After an evening of shimmering mist in March, we emerged from our hotel to thick fog to continue our walk east of Southend, back out into the marshes and islands of the Essex coast. Our final destination was only a few miles north as the crow flies, but the coast here curls around creeks and inlets.
Looking towards the first stage of our walk from just outside our hotel on the edge of Southend.
And out to sea from the same spot. Not only the far side of the estuary but even the edge of the water were completely invisible.
Beach huts at Thorpe Bay, still closed up for the winter.
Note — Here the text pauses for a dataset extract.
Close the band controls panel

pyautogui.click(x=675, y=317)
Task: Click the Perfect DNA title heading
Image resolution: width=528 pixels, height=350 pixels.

Cutting inland to buy sandwiches for lunch, we found ourselves picking our way around and over this railway depot. Shoeburyness is the end of the line along the north bank of the Thames. I’m always vaguely fascinated by quiet rural termini and the way they are such an inverse of the great city behemoths at the far end of their lines.
Winding out way back towards the water, we passed a rather striking scarecrow O_O
Unfortunately the red flags were flying when we reached the edge of the military land which runs along the water’s edge, so we had to cut inland and meet the coast further up. As we did, the mist began to lift.
And here’s the view from the seawall, once we reached it. Islands of mud barely rise above the tide. Most are uninhabited, or have a lone farm, or belong to the army. A network of low bridges now joins them to the mainland, but once the only routes in were along causeways at low tide. The most infamous is the Broomway, which connects distant Foulness with the mainland–running along a sandbank a mile out to sea, it is separated from the land by deep mud flats except for three narrow and unmarked paths to shore. If the army land had been open, we would have passed the end of the path. It was last used by vehicles to get aid to Foulness after the 1952 flood left the island nearly underwater and cut off from the road.
Here, in the distance, you can see one of the military bridges carrying the road across the inner islands towards Foulness. I think this is the one between Rushey Island and Havengore Island, but it’s hard to pick out enough landmarks to place anything on the map.
Inland, looking back at the farm by the seawall. The light was soft and hazy all day, even after the thick fog lifted.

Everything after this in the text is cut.